San Giovanni Battista de La Salle diceva: "Offrire a Dio il proprio sé e tutto ciò che è proprio è fare un dono e un'offerta di sé, di tutti i propri pensieri, parole, azioni e beni, sia spirituali che temporali, in una parola di tutto ciò che si possiede in questo mondo". Ecco come fare.

di padre Nicolas Buttet

San Paolo invita vivamente: “Vi esorto, fratelli miei, per la tenerezza di Dio, ad offrirGli la vostra persona e la vostra vita come sacrificio santo, capace di piacere a Dio: questa è per voi la vera adorazione” (Rm 12, 1). “In sacrificio”? In ebraico, “sacrificio” si dice “korban”, che significa “riavvicinamento”. Il sacrificio, quindi, ha lo scopo di riavvicinarci a Dio e di invitarci a vivere un’intensa comunione con Lui. Per fare questo, è necessario “fare teshuvah”, cioè convertirsi. Questo “teshuvah” consiste in un completo rinnovamento del nostro modo di vedere e pensare la realtà (Rm 12, 2). Si tratta di guardare dall’alto, con lo sguardo misericordioso di Dio, la nostra vita e il nostro mondo. Ecco la triplice dimensione dell’atto di offerta.

L’offerta di sé

Nella misura in cui la nostra vita è un “regalo ” di Dio, dovremmo considerare tutto ciò che c’è di buono nel nostro essere e nella nostra esistenza: la nostra anima, il nostro corpo, i nostri talenti, il nostro patrimonio culturale e famigliare… A questo proposito, San Paolo scrive: “Che cosa hai tu che non hai ricevuto? E se l’hai ricevuto, perché ti glorifichi come se non l’avessi ricevuto? ”(1 Corinzi 4, 7). “Fare teshuvah” è anche riconoscere Dio come fonte di ogni bene e, di conseguenza, ci viene chiesto di conformare la nostra esistenza alla Sua parola di verità.

Questa offerta di sé realizza nella forma del ringraziamento e della lode per i benefici ricevuti e si incarna nel desiderio determinato di servire Dio e il prossimo, di mettersi interamente, secondo il proprio stato di vita, a disposizione del Signore per costruire il Suo Regno e di rendere coerenti con la nostra vita i nostri pensieri, le nostre parole e le nostre azioni.

Offrire i propri peccati

Troviamo il seguente aneddoto nella vita di San Girolamo.
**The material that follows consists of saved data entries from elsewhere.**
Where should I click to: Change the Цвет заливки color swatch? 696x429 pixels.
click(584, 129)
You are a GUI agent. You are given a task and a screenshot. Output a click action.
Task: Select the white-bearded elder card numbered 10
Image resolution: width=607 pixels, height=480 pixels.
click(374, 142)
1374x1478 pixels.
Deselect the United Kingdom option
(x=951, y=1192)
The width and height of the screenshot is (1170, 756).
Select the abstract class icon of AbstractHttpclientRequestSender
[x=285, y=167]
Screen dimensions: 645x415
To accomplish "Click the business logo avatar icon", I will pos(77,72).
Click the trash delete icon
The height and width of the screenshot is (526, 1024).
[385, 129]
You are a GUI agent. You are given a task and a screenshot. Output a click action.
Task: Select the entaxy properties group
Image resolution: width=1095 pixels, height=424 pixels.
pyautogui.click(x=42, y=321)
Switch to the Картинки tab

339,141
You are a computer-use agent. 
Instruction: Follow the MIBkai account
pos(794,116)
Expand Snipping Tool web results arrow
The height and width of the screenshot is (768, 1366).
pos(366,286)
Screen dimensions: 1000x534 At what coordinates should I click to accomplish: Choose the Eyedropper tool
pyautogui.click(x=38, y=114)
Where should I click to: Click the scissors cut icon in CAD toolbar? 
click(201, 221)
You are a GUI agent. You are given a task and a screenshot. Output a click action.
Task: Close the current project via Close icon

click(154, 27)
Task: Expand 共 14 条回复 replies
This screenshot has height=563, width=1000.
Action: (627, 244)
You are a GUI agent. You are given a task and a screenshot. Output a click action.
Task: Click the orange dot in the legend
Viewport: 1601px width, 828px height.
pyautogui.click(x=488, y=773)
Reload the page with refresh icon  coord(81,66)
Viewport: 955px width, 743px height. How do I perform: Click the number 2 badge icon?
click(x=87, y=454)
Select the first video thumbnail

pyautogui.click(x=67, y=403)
Dio gli chiese: “Che cosa mi dai oggi, Girolamo? ”Egli risponde: “Ti do, Signore, la mia preghiera”. ”Bene, ma cos’altro?” Girolamo cita varie opere: la sua ascesi, le sue veglie, il suo amore per coloro che vengono a trovarlo… E Dio gli chiede: “Cos’altro?” Girolamo rispose: “Ma, non so, non ho più niente! ”Il Signore allora gli disse: “C’è qualcosa che non mi hai dato, sono i tuoi peccati!”

Offrire le proprie sofferenze

Infine, c’è ciò che è “subìto”, le grandi prove della vita e i “piccoli dolori quotidiani, che ci colpiscono come punture più o meno sgradevoli”. Offrire queste sofferenze significa “inserirle nella grande compassione di Cristo” e farle entrare “in qualche modo nel tesoro di compassione di cui il genere umano ha bisogno” per vivere l’amore, per accogliere e diffondere la salvezza (Benedetto XVI).

Madre Teresa di Calcutta pregava così:

“Aiutaci, Padre amantissimo, a prendere tutto quello che Tu ci dai e a dare tutto quello che ci prendi con un grande sorriso”

Quel sorriso interiore ed esteriore è il chiaro segno della libera offerta di sé in ogni circostanza, e si oppone alla tristezza della rassegnazione o alla rabbia della mormorazione.